→ **What is required**:
Starting at the line with "Select the 강사.김보람 speaker video tile", set down each line of the entries below through the last one, exactly as it stands.

[Stored data entries]
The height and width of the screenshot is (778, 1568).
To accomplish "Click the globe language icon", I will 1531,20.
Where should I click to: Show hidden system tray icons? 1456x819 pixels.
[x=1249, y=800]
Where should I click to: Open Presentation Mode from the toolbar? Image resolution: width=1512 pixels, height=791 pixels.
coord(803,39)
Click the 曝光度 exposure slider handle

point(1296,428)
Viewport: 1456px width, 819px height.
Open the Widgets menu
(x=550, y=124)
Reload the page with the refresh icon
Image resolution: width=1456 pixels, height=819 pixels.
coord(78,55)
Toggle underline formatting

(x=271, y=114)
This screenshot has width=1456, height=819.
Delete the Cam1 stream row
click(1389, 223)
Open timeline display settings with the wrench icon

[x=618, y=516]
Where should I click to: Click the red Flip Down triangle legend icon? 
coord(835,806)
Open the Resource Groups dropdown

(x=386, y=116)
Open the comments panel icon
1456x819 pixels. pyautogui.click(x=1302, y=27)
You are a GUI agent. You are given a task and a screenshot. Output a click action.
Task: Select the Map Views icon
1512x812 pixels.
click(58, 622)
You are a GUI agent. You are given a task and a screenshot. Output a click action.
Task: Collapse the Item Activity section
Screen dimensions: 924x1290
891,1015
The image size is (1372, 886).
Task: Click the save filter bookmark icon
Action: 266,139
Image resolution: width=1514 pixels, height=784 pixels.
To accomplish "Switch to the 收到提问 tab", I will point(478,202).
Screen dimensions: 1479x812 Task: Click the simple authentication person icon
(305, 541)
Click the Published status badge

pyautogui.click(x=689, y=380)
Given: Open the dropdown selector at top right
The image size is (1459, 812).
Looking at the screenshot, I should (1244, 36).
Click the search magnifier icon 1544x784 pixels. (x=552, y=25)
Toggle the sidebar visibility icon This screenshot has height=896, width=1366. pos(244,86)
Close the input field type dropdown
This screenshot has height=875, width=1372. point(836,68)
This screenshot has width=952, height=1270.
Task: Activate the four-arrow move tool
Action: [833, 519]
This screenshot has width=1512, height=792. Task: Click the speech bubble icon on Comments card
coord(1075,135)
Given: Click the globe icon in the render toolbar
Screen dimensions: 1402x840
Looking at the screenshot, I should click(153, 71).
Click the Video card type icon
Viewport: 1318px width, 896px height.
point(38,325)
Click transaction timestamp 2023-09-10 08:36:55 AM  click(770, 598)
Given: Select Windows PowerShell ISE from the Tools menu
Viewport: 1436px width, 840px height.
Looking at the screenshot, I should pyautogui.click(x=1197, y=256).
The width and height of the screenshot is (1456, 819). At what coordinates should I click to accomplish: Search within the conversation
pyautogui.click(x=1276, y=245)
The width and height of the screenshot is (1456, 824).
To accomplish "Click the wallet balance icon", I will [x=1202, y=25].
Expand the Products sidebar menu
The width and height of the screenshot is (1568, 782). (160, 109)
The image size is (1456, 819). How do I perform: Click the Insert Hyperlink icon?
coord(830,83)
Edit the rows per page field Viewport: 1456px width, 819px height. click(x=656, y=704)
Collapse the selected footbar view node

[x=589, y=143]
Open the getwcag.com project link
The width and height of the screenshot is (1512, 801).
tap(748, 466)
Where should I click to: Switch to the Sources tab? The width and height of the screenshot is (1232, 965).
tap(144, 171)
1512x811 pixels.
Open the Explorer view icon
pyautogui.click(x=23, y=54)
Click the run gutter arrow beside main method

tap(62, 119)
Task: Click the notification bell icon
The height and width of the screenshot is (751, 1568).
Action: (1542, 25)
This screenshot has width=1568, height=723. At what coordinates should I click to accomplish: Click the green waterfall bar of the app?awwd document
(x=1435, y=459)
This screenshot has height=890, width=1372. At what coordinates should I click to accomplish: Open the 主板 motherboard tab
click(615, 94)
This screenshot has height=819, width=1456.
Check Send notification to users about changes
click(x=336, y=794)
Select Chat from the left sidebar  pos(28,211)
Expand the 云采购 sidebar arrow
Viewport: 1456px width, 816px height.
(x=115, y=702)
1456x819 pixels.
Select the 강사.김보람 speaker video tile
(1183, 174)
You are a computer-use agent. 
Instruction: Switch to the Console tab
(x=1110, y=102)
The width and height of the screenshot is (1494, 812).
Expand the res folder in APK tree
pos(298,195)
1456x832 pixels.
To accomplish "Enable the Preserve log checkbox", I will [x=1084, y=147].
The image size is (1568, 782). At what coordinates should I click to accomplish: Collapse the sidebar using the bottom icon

→ **Solution to the problem**:
Select the 강사.김보람 speaker video tile
(1183, 174)
You are a computer-use agent. 
Instruction: Switch to the Console tab
(x=1110, y=102)
The width and height of the screenshot is (1494, 812).
Expand the res folder in APK tree
pos(298,195)
1456x832 pixels.
To accomplish "Enable the Preserve log checkbox", I will [x=1084, y=147].
The image size is (1568, 782). At what coordinates should I click to accomplish: Collapse the sidebar using the bottom icon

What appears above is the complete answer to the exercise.